DOCUMENT PASSAGE >>
═══

Skip to content

gunjannandy/stock-market-scraper

Repository files navigation

drawing

stock-market-scraper


Always wanted to get live updated historical data of your favourite stocks?

Say no more!

stock-market-scraper is a command line tool which downloads all historical stock data in both csv and json formats from Yahoo Finance. This is for educational and reasearch purposes only.

Don't overuse this script. It puts loads on Yahoo Finance servers.


This README is for mass downloading with Python Script only. For only selected stock downloads, see the Jupyter Notebook.




cover-image

Photo by Igor Kozak for 10Clouds on dribbble



Table of Contents

Getting Started

Supported Sites

Currently supports Yahoo Finance only.

Configuring download list

It currently just downloads all stock data for all over the world from Yahoo Finance.

I am working on command line argument version where you will be able to download selected stocks with this snippet too.

Dependencies Installation

This script can run on multiple Operating Systems. Follow the instructions mentioned below, according to your OS.

Linux/Debian :

Since most (if not all) Linux/Debian OS come with python pre-installed, you don't have to install python manually. Make sure you're using python >= 3.5 though.

We need pip to install any external dependenc(ies). So, open any terminal and type in pip list and if it shows some data, then it is fine. But, if it shows error, like pip not found or something along this line, then you need to install pip. Just type this command in terminal :

sudo apt-get install python-pip

If you're on Fedora, CentOS/RHEL, openSUSE, Arch Linux, then you simply need to follow THIS TUTORIAL to install pip.

If this still doesn't work, then you'll manually need to install pip. Doing so is an easy one time job and you can follow THIS TUTORIAL to do so.

  • Download this requirements.text file and put it in some directory/folder.
  • Open terminal again and browse to the directory where you downloaded your requiremenets.txt file and run this command :
pip install -r requirements.txt
  • It should install the required external libraries.

═══

GIVEN INFORMATION >>
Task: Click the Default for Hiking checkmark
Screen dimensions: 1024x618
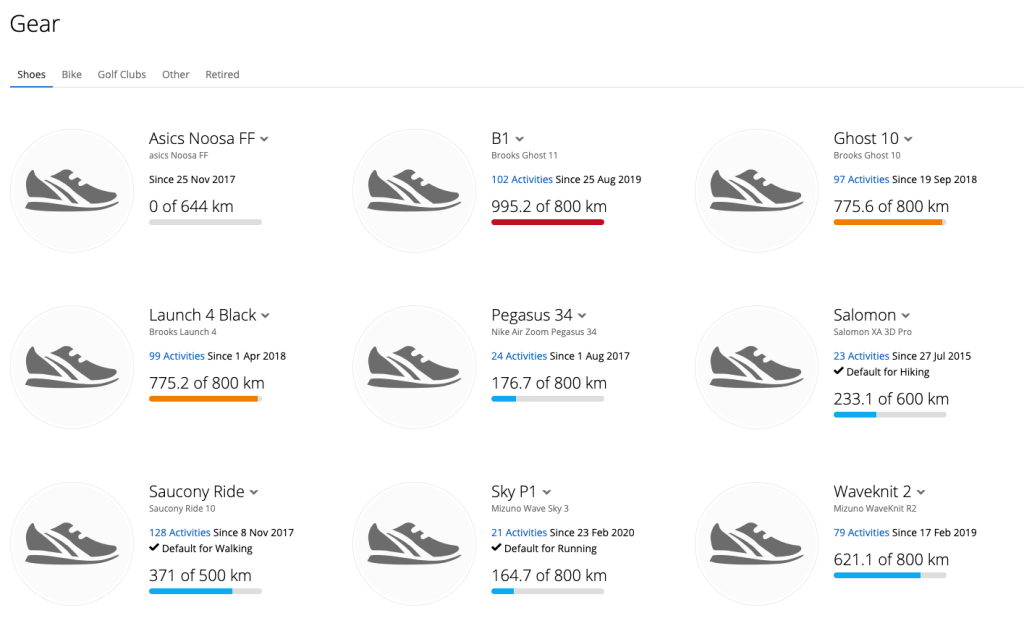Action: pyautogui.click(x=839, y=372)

═══

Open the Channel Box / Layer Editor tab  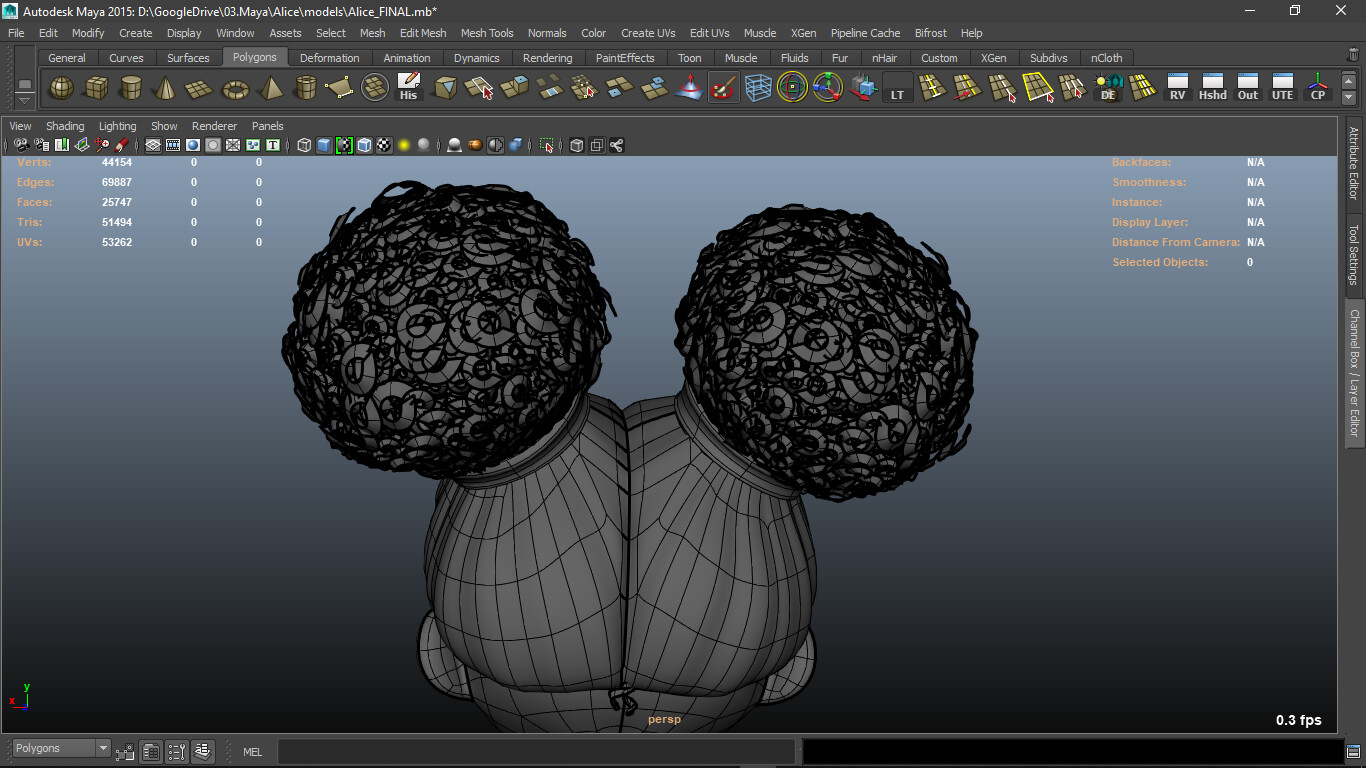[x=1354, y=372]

═══

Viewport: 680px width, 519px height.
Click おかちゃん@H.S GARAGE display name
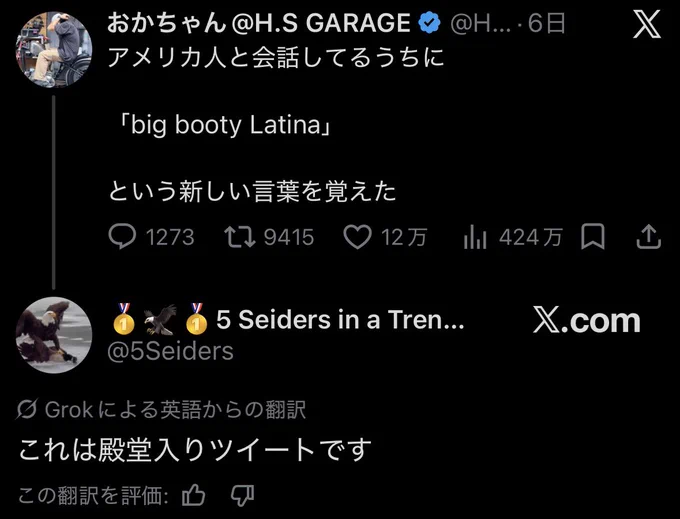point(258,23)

═══

OBJECTIVE A >>
Answer these from the stock-market-scraper README:
(i) In which two file formats does the tool download stock data?
(ii) What is the lowest Python version the README says to use on Linux/Debian?
(iii) What command does it give for installing pip in a terminal?
Mark each answer (i), (ii) or (iii) to match.
OBJECTIVE B >> Extend the stock-market-scraper README, picking up right after its final sentence.

RESPONSE A >>
(i) csv and json
(ii) Python 3.5
(iii) sudo apt-get install python-pip

RESPONSE B >>
Windows :

If you're on windows, then follow these steps :

  • Install Python >= 3.5. Download the desired installer from download Python.
  • Add it in the system path (if not already added).
  • Download this requirements.text file and put it in some directory/folder.
  • Open Command Prompt and browse to the directory where you downloaded your requiremenets.txt file and run this command :
pip install -r requirements.txt
  • It should install the required external libraries.

Now, install Node.Js as well and make sure it's in your path.

Well, if everything came up good without any error(s), then you're good to go!

Mac OS X :

Mac OS X users will have to fetch their version of Python and Pip.

After downloading and installing these, you need to add PIP & Python in your path. Follow THIS LITTLE GUIDE to install both, Python & pip successfully.

Python Support

Supports python >= 3.5

Usage

Follow the instructions according to your OS :

Windows

After you've saved this script in a directory/folder, you need to open command prompt and browse to that directory and then execute the script. Let's do it step by step :

  • Open the folder where you've downloaded the files of this repository.
  • Hold down the SHIFT key and while holding down the SHIFT key, RIGHT CLICK and select Open Command Prompt Here from the options that show up.
  • Now, in the command prompt, type this :
python stock-market-scraper.py

Linux/Debian

After you've saved this script in a directory/folder, you need to open command prompt and browse to that directory and then execute the script. Let's do it step by step :

  • Open a terminal, Ctrl + Alt + T is the shortcut to do so (if you didn't know).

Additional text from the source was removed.